Pursuing a cap-and-trade-led regime today would entail taking a massive political risk. The payoff, were it to materialize, would be a complicated regulatory regime, one whose efficacy would require costs far above the realm of the politically possible - making it an instant non-starter.

You'll forgive me for being underwhelmed.

Max is right to point out that the challenge we aim to tackle is vast, and we're going to need all the tools we can get to take it on. Would an ideally administered, quickly implemented, high carbon price (supported by various complementary policies) be a good tool to have? Sure. But debating idealized policies doesn't help anything. In the real world, the American polity and the American market are not ready for a tough carbon price. With this in mind, the proper response is not to continue to advocate an unimplementable strategy. Instead, we believe that the best way to respond to the climate challenge right now is to massively expand the role of the federal government in researching, developing, and deploying clean technology.

Unlike cap-and-trade, such a strategy is politically feasible; Americans are eager for an energy initiative based not on limits and regulation, but on large-scale investment and a public push for energy independence. With energy prices at the top of Americans' concerns, a policy focused on providing new, clean and affordable energy sources - rather than pricing our way to greenhouse gas emissions reductions - would stand on significantly stronger political footing.

And importantly, this strategy isn't a simple compromise, or a capitulation to the prevailing political winds. Government action can spark real change - and in fact, it always has. Stepping up public involvement to such a degree is often dismissed as "picking winners" - substituting the imperfect expertise of the government for the invisible hand of the market. However, leaving the very real imperfections of the market (not to mention every extant cap-and-trade proposal) aside, history indicates that the government can and almost always does play a key role in technological transition. From R&D support for civil aviation, lasers, and software to the demonstration and deployment of technologies like computer networks and modern wind turbines, direct public intervention has been essential over the past century - in every step of the development process, not simply basic research.

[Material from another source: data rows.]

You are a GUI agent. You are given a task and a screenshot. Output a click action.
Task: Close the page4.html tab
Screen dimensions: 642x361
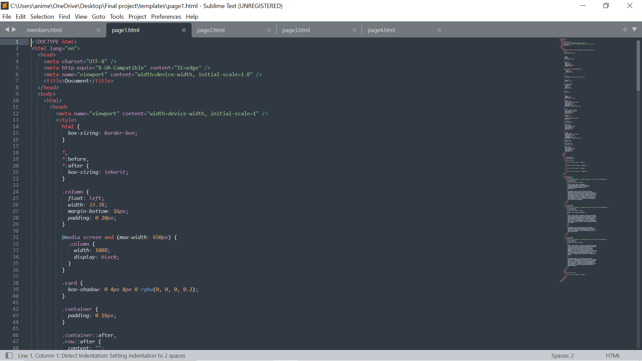pos(439,30)
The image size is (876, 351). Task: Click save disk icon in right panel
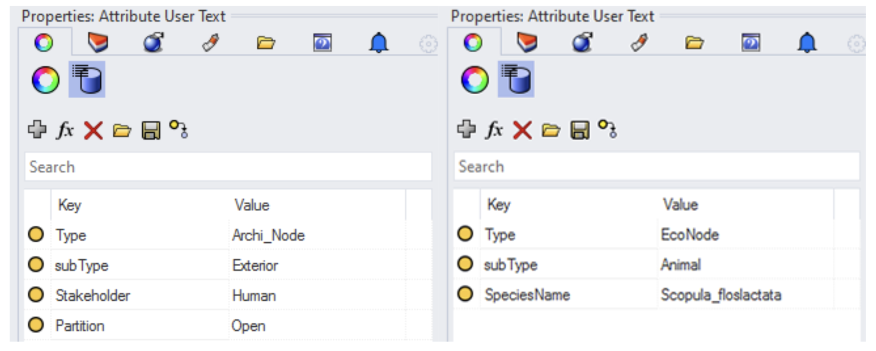pos(580,130)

(As an aside: it's interesting that Max brings up the PC revolution in this context. While the U.S. government might not have subsidized the IBM 5150 (as Max dryly observes), it actually did buy copious amounts of early microchips, leading to a precipitous decline in per-unit cost and fueling the development of today's semiconductor and personal computer industries. Government deployment strategy at work!)

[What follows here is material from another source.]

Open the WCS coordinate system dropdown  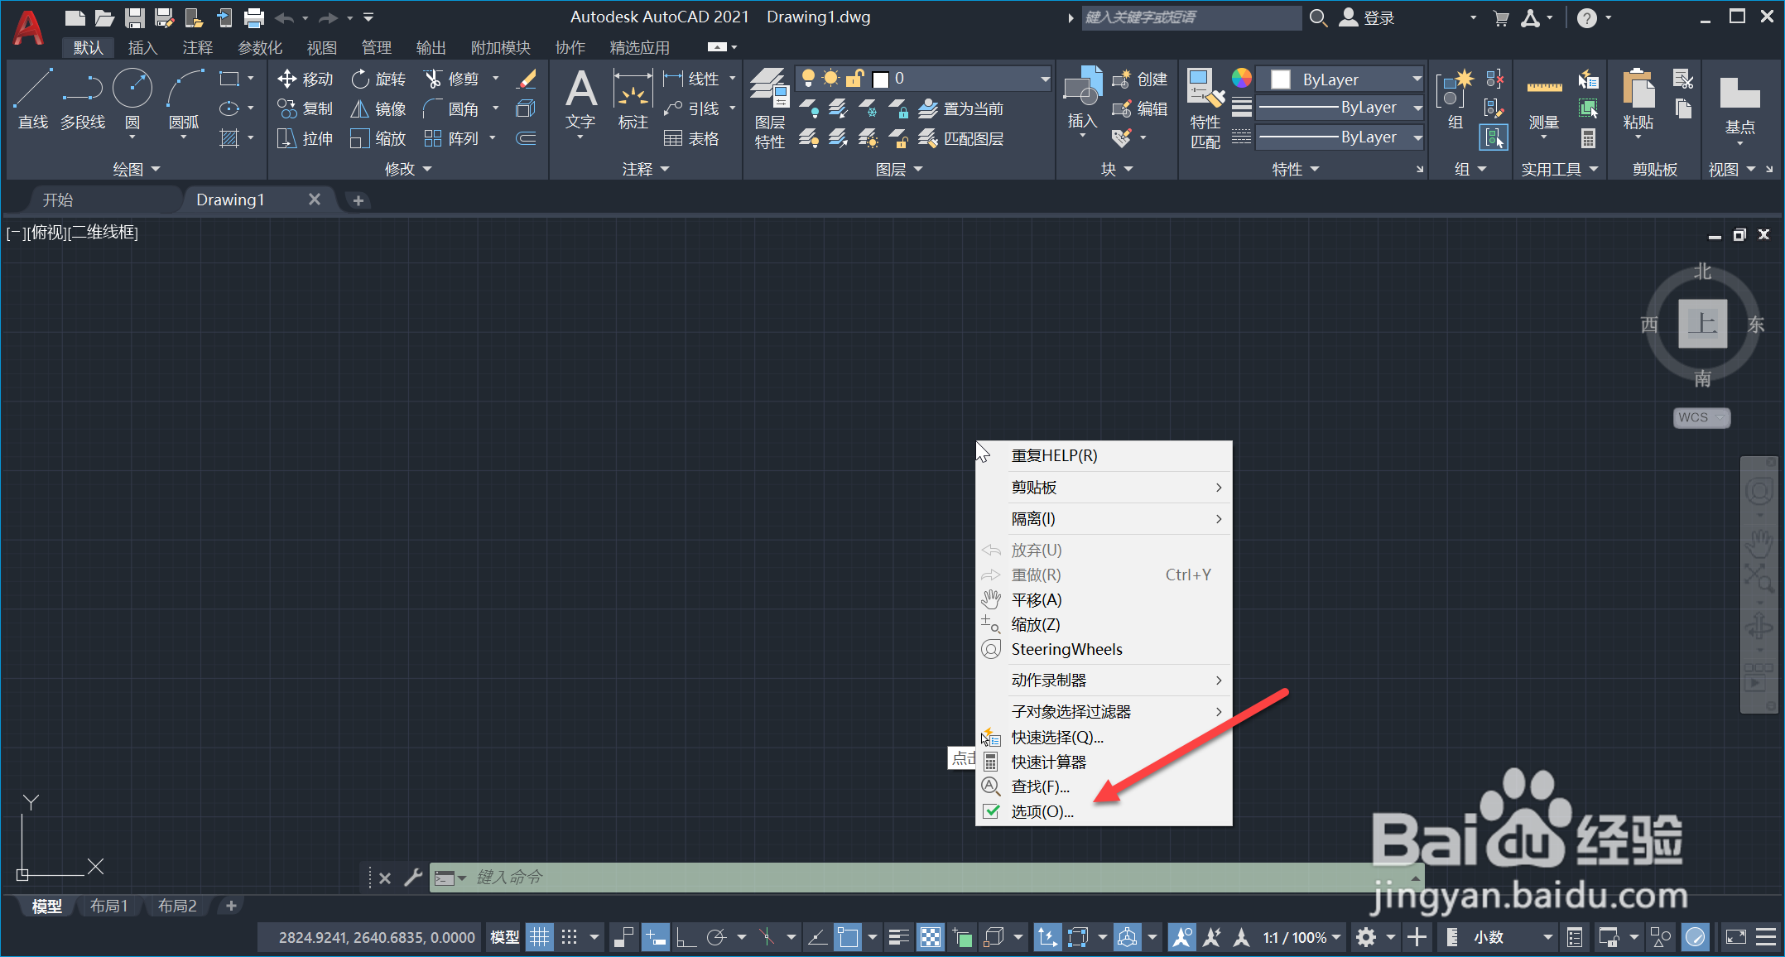point(1701,417)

It's time to embrace the role the government can play. There's no doubt that a government-led investment strategy comes with many problems of its own. We are aware, for example, that public investment and continuing subsidies have all too effectively created mature fossil fuel and corn ethanol industries. But a well-designed, investment-centered policy - a policy that mobilizes public and private capital through direct funding and indirect incentives, addresses pervasive market failures, and inspires Americans to help create our new energy future - has the potential to be truly transformative. We're still working through the details of what such a policy looks like, and we'd love the help of other policy and political minds. But for now, given the circumstances of our time and the nature of the challenge we face, we're confident that this is the direction to choose.